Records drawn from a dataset

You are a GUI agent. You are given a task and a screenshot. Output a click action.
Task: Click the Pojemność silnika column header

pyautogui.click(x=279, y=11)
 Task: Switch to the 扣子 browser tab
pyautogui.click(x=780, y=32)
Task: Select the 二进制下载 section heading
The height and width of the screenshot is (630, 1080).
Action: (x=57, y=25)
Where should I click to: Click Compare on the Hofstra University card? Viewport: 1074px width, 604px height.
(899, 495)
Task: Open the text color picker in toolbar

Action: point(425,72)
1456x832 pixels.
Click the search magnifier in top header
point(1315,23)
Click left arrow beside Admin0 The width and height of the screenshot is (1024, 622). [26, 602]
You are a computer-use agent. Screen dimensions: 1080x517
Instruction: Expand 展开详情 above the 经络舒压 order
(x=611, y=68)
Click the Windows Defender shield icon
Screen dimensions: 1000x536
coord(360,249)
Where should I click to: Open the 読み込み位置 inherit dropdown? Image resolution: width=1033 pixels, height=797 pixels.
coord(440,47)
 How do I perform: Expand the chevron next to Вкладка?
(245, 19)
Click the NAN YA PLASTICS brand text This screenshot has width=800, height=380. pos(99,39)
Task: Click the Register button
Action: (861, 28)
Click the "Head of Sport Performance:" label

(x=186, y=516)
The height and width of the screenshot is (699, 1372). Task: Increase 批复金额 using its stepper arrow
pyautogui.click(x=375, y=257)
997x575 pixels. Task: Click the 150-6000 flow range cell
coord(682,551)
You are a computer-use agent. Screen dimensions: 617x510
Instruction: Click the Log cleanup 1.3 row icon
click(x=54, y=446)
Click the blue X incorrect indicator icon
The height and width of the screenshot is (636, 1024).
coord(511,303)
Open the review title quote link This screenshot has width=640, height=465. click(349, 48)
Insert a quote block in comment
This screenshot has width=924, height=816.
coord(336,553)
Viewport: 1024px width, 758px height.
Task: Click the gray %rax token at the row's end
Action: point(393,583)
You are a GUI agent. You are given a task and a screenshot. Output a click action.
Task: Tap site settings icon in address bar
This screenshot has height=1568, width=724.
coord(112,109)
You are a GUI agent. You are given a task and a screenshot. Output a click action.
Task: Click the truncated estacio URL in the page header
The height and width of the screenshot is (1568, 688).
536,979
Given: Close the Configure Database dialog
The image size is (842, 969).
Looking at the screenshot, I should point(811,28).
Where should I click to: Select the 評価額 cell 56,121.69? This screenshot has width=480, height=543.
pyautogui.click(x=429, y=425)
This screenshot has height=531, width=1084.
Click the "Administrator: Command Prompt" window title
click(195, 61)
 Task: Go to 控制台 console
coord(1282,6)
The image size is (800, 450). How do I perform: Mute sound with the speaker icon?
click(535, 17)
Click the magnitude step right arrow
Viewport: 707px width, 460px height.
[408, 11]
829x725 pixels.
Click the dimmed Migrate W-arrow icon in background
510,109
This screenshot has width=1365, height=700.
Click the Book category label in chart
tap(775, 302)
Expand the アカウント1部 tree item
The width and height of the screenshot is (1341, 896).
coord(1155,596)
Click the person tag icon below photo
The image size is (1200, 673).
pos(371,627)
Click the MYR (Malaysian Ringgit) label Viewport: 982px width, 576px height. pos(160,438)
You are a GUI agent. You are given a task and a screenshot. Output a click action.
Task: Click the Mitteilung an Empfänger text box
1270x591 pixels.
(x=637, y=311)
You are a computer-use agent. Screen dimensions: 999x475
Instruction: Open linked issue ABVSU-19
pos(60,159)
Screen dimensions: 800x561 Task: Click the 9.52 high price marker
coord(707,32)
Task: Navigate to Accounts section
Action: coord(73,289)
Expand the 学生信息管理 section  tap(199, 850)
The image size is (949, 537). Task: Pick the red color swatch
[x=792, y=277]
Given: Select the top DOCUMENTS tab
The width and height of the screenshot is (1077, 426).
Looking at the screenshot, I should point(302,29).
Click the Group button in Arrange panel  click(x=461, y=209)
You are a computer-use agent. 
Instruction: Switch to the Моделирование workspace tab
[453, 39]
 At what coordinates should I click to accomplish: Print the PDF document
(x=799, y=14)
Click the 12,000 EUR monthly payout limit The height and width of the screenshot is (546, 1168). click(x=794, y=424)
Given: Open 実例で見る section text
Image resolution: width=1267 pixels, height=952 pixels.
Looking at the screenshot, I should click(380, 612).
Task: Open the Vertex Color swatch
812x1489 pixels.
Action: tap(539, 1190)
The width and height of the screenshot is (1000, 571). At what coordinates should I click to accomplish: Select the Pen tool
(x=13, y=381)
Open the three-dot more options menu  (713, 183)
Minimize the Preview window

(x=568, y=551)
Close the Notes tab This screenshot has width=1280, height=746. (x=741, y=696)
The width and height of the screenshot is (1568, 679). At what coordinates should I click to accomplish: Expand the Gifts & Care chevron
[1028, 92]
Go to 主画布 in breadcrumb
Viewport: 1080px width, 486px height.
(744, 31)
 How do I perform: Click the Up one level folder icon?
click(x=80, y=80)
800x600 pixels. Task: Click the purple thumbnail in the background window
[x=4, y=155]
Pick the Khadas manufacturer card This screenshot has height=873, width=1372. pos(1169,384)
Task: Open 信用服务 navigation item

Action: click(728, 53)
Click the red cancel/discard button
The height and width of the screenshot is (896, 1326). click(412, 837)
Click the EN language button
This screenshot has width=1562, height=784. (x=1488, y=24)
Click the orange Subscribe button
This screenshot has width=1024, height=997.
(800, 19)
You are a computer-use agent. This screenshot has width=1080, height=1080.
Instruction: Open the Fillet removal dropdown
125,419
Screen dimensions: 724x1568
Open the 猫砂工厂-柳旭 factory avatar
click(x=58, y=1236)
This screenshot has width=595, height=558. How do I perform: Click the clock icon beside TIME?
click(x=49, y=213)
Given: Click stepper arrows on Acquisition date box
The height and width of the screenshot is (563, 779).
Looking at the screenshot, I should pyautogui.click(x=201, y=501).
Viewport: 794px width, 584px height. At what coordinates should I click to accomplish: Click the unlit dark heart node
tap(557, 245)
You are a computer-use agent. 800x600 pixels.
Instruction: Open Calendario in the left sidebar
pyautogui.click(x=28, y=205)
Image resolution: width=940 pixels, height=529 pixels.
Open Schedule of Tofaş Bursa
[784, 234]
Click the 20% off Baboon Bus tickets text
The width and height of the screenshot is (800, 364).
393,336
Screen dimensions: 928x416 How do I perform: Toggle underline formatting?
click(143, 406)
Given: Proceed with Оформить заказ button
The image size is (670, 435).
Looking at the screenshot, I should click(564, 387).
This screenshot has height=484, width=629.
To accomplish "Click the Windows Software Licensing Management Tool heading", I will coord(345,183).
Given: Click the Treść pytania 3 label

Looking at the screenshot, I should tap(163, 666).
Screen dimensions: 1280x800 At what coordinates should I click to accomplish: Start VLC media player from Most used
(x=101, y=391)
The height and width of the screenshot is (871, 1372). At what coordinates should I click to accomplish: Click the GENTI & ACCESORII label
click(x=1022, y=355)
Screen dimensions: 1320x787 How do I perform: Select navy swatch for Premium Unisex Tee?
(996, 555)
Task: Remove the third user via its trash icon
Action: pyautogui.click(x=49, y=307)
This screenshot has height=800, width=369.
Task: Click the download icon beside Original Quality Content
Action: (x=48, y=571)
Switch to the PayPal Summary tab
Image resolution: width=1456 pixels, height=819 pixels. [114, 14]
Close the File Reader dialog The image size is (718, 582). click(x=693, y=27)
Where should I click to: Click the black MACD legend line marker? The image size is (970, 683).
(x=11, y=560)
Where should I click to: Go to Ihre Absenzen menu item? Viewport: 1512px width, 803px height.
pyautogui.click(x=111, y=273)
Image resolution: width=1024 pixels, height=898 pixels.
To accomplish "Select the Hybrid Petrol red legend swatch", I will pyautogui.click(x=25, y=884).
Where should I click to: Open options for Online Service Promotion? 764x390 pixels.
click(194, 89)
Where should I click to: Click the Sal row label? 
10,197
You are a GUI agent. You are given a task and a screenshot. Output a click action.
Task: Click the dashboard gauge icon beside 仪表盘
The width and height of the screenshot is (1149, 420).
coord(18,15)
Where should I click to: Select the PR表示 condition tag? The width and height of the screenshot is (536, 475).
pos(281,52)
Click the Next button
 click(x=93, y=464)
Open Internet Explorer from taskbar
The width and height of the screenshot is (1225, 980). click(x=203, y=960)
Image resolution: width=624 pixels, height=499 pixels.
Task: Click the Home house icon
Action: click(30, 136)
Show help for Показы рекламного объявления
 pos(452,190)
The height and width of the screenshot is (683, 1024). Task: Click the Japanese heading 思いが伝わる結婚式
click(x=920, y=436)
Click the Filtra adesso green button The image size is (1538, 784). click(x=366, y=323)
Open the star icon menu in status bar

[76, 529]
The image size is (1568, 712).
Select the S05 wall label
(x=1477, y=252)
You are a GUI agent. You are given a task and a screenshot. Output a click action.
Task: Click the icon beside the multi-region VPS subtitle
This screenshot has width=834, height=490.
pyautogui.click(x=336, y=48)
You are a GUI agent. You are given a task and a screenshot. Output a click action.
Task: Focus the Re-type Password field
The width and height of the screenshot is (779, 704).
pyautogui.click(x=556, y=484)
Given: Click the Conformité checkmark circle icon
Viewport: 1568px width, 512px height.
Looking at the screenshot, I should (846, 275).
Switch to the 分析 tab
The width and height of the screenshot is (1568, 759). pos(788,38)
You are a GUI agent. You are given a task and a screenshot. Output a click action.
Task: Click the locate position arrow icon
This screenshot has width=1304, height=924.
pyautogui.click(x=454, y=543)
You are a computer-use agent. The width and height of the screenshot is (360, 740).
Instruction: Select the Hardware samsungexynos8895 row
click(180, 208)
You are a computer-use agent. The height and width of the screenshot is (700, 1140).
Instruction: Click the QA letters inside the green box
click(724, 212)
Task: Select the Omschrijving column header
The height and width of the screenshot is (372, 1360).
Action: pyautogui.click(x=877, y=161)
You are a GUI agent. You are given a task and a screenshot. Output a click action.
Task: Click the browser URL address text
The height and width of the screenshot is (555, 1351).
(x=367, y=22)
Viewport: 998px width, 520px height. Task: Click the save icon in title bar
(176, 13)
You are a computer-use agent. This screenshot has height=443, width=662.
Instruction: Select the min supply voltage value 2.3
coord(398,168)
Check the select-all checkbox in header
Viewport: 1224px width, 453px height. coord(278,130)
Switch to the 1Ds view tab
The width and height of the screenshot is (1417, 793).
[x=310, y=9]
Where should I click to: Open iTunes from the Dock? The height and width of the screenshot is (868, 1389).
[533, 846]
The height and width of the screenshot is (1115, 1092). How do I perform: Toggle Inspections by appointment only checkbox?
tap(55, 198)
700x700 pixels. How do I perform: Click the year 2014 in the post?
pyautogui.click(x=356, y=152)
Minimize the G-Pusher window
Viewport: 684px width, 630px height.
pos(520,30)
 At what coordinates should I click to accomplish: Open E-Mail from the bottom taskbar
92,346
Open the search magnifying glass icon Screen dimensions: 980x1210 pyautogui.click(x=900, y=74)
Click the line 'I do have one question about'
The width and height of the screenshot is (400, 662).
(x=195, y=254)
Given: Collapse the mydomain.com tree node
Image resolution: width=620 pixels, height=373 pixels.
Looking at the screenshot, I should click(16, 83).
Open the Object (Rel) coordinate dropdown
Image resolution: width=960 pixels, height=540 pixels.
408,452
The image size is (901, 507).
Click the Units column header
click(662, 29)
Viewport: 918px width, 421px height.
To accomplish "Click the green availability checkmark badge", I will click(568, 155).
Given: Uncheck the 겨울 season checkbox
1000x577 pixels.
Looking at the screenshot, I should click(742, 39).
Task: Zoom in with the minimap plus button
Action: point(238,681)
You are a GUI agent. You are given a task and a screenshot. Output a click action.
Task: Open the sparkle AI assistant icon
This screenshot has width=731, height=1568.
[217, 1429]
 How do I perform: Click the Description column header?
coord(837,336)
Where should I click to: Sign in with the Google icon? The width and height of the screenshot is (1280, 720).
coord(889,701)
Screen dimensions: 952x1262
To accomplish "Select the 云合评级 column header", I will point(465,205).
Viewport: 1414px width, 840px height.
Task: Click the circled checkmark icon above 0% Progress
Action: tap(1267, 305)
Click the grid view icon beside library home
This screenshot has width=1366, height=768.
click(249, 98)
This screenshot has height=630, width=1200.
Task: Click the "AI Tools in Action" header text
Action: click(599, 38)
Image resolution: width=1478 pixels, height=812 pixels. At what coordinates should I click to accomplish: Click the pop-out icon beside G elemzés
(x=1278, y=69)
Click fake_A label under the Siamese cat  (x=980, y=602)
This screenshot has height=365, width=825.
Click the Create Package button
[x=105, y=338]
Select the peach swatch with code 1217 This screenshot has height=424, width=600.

- **DESCRIPTION OF THE TASK**
From the data above, output only the lines between the line containing "Given: Select the top DOCUMENTS tab" and the line containing "Given: Click stepper", inclusive, exactly as written.

- **ANSWER SPACE**
Given: Select the top DOCUMENTS tab
The width and height of the screenshot is (1077, 426).
Looking at the screenshot, I should point(302,29).
Click the Group button in Arrange panel  click(x=461, y=209)
You are a computer-use agent. 
Instruction: Switch to the Моделирование workspace tab
[453, 39]
 At what coordinates should I click to accomplish: Print the PDF document
(x=799, y=14)
Click the 12,000 EUR monthly payout limit The height and width of the screenshot is (546, 1168). click(x=794, y=424)
Given: Open 実例で見る section text
Image resolution: width=1267 pixels, height=952 pixels.
Looking at the screenshot, I should click(380, 612).
Task: Open the Vertex Color swatch
812x1489 pixels.
Action: tap(539, 1190)
The width and height of the screenshot is (1000, 571). At what coordinates should I click to accomplish: Select the Pen tool
(x=13, y=381)
Open the three-dot more options menu  (713, 183)
Minimize the Preview window

(x=568, y=551)
Close the Notes tab This screenshot has width=1280, height=746. (x=741, y=696)
The width and height of the screenshot is (1568, 679). At what coordinates should I click to accomplish: Expand the Gifts & Care chevron
[1028, 92]
Go to 主画布 in breadcrumb
Viewport: 1080px width, 486px height.
(744, 31)
 How do I perform: Click the Up one level folder icon?
click(x=80, y=80)
800x600 pixels. Task: Click the purple thumbnail in the background window
[x=4, y=155]
Pick the Khadas manufacturer card This screenshot has height=873, width=1372. pos(1169,384)
Task: Open 信用服务 navigation item

Action: click(728, 53)
Click the red cancel/discard button
The height and width of the screenshot is (896, 1326). click(412, 837)
Click the EN language button
This screenshot has width=1562, height=784. (x=1488, y=24)
Click the orange Subscribe button
This screenshot has width=1024, height=997.
(800, 19)
You are a computer-use agent. This screenshot has width=1080, height=1080.
Instruction: Open the Fillet removal dropdown
125,419
Screen dimensions: 724x1568
Open the 猫砂工厂-柳旭 factory avatar
click(x=58, y=1236)
This screenshot has width=595, height=558. How do I perform: Click the clock icon beside TIME?
click(x=49, y=213)
Given: Click stepper arrows on Acquisition date box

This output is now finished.